> _INSTRUÇÕES_:
**a)** Traduza para o inglês esta frase do texto sobre as filmagens: "A ação se passava em uma locação cenografada como a casa de Júlia."
**b)** De acordo com o texto sobre as filmagens, qual dia de filmagem definiu como o processo entre direção e elenco iria transcorrer no restante do filme?
**c)** Transcreva do texto sobre as filmagens o trecho que começa nas palavras "jornalistas no set" e termina após "restante do filme.".

══ TEXTO PARA LEITURA ══

O primeiro dia de filmagens foi um dos mais conturbados, com a presença de

jornalistas no set de filmagens, tendo como ônus não se cumprir o que estava planejado.

Resultou em um dia bastante frustrante, permeado por tensões entre direção, equipe e

elenco e que teve como decorrência o que viria a se passar no dia seguinte. O segundo

dia de filmagem pode ser considerado o momento que definiu como o processo entre

direção e elenco iria transcorrer durante o restante do filme.

A ação se passava em uma locação cenografada como a casa de Júlia. Eram

cenas idílicas entre o personagem Heitor de Marco Ricca e Júlia de Alice Braga, nas

quais se definia o estabelecimento da conexão amorosa entre os dois. Havia no roteiro

uma série de referências externas ao espaço da cena que a diretora trazia para o roteiro,

um poema, que Heitor declamava para Júlia, uma narração em que Júlia descrevia

Heitor, à maneira de documentários sobre animais selvagens e uma dança que Júlia

executava diante de Heitor como um contraponto à sua personalidade sisuda.

═══
══ DADOS APRESENTADOS ══

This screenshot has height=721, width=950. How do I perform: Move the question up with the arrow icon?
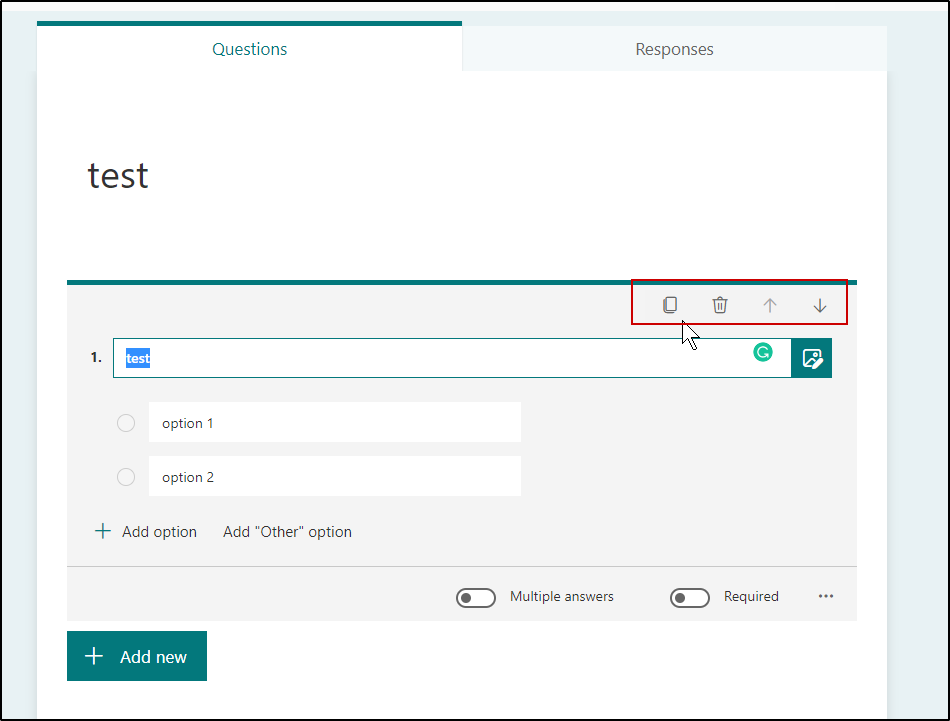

═══

> _RESPOSTAS_:
**a)** The action took place at a location set-dressed as Júlia's house.

**b)** O segundo dia de filmagem.

**c)**
jornalistas no set de filmagens, tendo como ônus não se cumprir o que estava planejado.

Resultou em um dia bastante frustrante, permeado por tensões entre direção, equipe e

elenco e que teve como decorrência o que viria a se passar no dia seguinte. O segundo

dia de filmagem pode ser considerado o momento que definiu como o processo entre

direção e elenco iria transcorrer durante o restante do filme.